4) Variable Reduction via Principal Components Analysis (PCA)
PCA consumes entire chapters in academic texts (and, in fact, entire texts themselves), precluding a comprehensive overview in the current post. (Very, very, VERY) Briefly, PCA attempts to find linear combinations of predictors that are a) uncorrelated with each other, and b) explain as much of the variance in the feature-set as possible. In the context of correlated predictors, PCA can be used to create a set of predictors that are completely uncorrelated with each other. These predictors can then be used as inputs to any subsequent regression model (a procedure commonly referred to as “prinicpal components regression”). This is an incredibly simplified explanation of the process.
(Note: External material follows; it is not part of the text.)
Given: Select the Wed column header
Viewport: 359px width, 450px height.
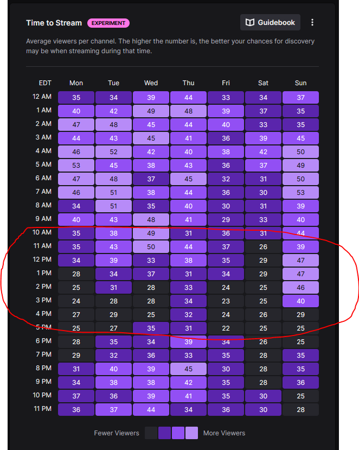Looking at the screenshot, I should (151, 83).
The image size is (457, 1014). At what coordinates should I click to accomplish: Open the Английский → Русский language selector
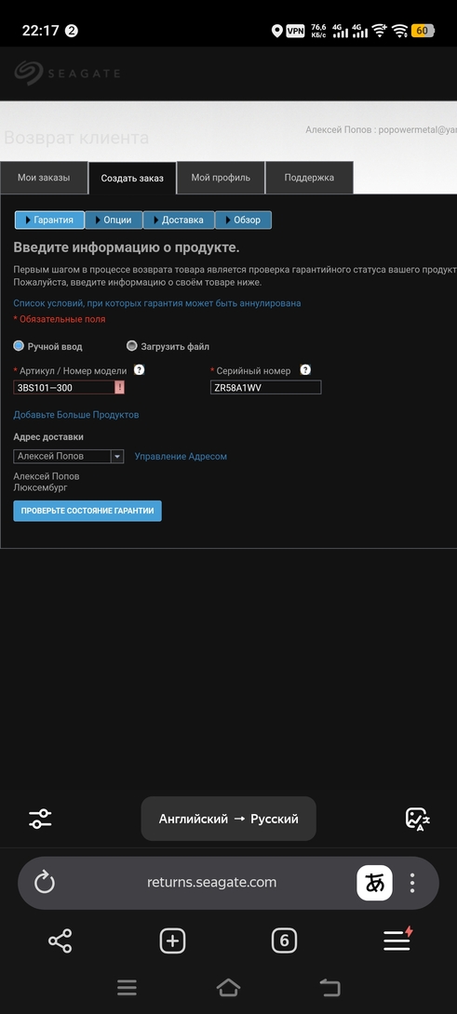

We’ve found this explanation to be a decent starting point for those interested in additional reading.
5) Variable Reduction via Partial Least Squares (PLS)
PCA (as described above) creates uncorrelated predictors without accounting for these predictors’ relationships with the outcome of interest. This can prove problematic in cases where the principal components (the uncorrelated predictors, so to speak) are unrelated to the outcome of interest. PLS, by comparison, takes a slightly different approach, accounting for the predictor-outcome relationship while reducing the number of candidate predictors. The result is a reduced feature-set that has been selected based on its relationship with the outcome of interest.
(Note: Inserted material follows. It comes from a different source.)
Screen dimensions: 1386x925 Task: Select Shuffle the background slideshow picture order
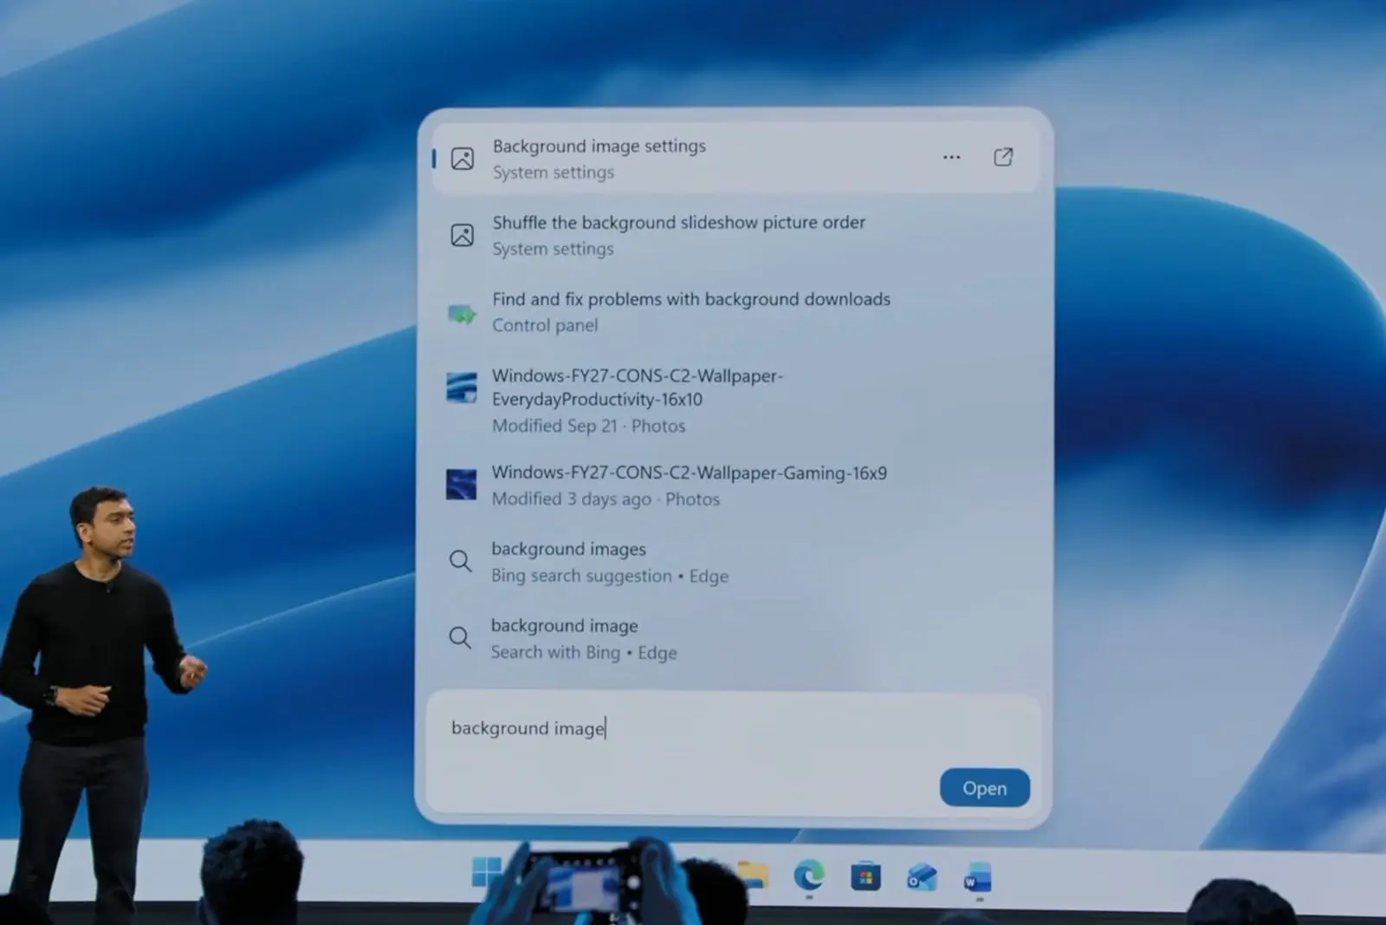(735, 235)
6) Parameter Estimation via “Shrinkage” Methods
The cost function in conventional linear regression minimizes the sum of squared differences between the observed data points and the data points predicted by the linear regression model. In the presence of correlated predictors, minimizing this cost function can result in inordinately large regression coefficients as the method has difficulty quantifying the relationship between an outcome and any number of highly correlated predictors. To account for this, “shrinkage” methods add an additional penalty term to the cost function. This penalty term keeps the estimated value of the regression coefficients small, thereby reducing the inflation often seen in the presence of correlated data.
Three types of penalties are commonly used to reign in inflated coefficients resulting from collinearity. Ridge, or L-2, regression, adds a penalty based on the sum of squared regression coefficients, resulting in estimates that are artifically shrunk towards zero. Lasso, or L-1, regression, penalizes the absolute value of the sum of regression coefficients, usually resulting in several zero-valued coefficients and effectively serving as a variable reduction technique. Finally, elastic net uses both penalty terms, allowing the user to specify which penalty plays a larger role in reigning in the coefficients.
Max Kuhn and Kjell Johnson provide an excellent overview of these methods in their book “Applied Predictive Modeling“. (This post was, in fact, largely inspired by my first pass through the book.) It’s one of the better references I’ve found with it comes to applied predictive modeling, complete with R code to augment the in-text examples.